(Exercise brief)
Copy out every line of the part that opens with the line containing "You are a computer-use agent. Viewport: 1120px" and closes with the line containing "click(x=904, y=513)", leaving the requests as they are. Offset each coordinate in the answers by adding 101 to it.

(Saved data entries)
--------------------

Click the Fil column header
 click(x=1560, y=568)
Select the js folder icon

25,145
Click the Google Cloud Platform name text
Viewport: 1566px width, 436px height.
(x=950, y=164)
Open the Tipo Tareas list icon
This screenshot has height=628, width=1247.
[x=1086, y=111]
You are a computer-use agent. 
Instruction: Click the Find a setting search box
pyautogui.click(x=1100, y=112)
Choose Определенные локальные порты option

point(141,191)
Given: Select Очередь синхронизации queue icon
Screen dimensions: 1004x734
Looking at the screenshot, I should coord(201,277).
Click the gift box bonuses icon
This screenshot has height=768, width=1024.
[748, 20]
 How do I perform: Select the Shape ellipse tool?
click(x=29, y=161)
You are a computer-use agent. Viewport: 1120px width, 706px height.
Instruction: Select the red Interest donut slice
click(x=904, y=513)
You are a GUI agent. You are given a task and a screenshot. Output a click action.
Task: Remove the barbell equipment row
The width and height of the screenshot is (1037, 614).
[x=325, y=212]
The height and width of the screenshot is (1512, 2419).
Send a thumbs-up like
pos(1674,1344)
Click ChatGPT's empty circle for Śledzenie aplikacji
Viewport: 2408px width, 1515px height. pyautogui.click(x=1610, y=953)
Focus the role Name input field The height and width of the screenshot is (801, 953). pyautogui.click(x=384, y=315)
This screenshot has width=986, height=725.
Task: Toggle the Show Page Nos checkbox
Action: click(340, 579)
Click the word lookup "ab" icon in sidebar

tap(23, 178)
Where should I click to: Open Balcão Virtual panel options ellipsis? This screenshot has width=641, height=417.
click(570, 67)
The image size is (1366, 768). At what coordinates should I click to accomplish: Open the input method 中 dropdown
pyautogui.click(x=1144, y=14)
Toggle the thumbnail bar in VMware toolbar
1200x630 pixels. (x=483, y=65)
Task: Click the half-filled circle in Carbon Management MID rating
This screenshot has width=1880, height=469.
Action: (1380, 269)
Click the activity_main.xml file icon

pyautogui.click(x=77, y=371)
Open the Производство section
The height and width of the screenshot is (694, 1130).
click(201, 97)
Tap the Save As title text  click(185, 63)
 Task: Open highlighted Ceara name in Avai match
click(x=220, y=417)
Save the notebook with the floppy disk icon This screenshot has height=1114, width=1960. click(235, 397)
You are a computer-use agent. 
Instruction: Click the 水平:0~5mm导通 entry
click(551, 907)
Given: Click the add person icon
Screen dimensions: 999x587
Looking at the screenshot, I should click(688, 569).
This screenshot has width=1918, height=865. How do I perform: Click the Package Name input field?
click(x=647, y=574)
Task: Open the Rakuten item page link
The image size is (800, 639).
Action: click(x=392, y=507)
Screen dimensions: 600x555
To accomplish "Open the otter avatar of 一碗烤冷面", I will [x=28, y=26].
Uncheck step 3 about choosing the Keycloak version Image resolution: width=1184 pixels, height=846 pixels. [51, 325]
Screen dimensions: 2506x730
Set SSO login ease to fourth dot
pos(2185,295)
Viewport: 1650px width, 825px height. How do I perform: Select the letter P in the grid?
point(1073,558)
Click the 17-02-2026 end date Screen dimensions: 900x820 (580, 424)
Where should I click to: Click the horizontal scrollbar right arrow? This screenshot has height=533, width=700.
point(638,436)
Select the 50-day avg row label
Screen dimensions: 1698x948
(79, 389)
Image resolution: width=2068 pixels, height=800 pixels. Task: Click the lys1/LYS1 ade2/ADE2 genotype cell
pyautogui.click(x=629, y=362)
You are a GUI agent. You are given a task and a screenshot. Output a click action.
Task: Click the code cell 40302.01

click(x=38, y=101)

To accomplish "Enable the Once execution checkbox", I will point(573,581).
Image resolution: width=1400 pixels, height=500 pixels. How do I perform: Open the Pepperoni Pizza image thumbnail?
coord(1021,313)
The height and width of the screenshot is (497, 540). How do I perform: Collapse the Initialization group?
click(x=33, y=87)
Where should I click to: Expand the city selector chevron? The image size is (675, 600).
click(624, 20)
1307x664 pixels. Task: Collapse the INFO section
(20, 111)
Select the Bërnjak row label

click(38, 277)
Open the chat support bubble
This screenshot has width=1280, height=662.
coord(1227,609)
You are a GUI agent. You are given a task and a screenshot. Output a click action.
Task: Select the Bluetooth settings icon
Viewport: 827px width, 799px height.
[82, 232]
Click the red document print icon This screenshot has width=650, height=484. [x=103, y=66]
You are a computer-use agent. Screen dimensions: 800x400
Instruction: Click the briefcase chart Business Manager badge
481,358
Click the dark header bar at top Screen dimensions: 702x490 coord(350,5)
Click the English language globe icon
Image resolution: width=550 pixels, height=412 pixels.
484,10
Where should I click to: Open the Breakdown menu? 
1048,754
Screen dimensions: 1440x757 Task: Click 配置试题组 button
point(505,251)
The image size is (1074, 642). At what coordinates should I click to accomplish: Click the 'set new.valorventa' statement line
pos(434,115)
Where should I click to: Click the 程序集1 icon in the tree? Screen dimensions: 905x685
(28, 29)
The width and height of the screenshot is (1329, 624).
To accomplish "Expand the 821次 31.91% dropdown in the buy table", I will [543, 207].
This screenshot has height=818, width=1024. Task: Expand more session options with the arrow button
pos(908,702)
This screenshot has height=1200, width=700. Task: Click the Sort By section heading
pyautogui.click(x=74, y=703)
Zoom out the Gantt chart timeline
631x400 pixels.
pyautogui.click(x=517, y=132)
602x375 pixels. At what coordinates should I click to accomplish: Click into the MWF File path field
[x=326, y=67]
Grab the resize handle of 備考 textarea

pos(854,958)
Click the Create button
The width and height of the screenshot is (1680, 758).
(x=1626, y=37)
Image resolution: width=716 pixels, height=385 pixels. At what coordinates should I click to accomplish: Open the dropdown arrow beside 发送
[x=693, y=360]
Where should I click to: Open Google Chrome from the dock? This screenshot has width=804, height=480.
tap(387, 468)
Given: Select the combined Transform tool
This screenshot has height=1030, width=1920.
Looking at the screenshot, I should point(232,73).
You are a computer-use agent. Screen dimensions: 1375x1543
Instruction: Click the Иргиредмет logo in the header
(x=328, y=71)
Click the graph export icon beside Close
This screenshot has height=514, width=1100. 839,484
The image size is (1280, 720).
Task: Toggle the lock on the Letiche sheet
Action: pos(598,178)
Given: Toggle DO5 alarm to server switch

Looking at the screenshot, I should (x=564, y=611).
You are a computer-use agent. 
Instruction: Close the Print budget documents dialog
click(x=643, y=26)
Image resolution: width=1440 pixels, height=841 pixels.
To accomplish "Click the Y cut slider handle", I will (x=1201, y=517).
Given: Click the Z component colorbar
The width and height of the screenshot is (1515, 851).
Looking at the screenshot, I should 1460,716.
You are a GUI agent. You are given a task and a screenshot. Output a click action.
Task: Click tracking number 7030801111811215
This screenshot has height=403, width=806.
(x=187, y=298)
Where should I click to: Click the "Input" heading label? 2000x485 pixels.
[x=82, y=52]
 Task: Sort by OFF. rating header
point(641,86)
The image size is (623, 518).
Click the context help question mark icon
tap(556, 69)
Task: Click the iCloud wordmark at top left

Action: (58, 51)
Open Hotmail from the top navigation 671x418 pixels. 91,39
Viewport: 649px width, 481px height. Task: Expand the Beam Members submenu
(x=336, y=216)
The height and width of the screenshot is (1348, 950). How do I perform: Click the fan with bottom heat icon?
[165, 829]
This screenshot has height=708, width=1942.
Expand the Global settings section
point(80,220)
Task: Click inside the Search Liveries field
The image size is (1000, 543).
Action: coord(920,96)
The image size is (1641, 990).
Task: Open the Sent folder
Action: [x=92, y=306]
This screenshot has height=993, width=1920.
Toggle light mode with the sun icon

--------------------

(Answer for this exercise)
You are a computer-use agent. Viewport: 1120px width, 706px height.
Instruction: Select the red Interest donut slice
click(x=1005, y=614)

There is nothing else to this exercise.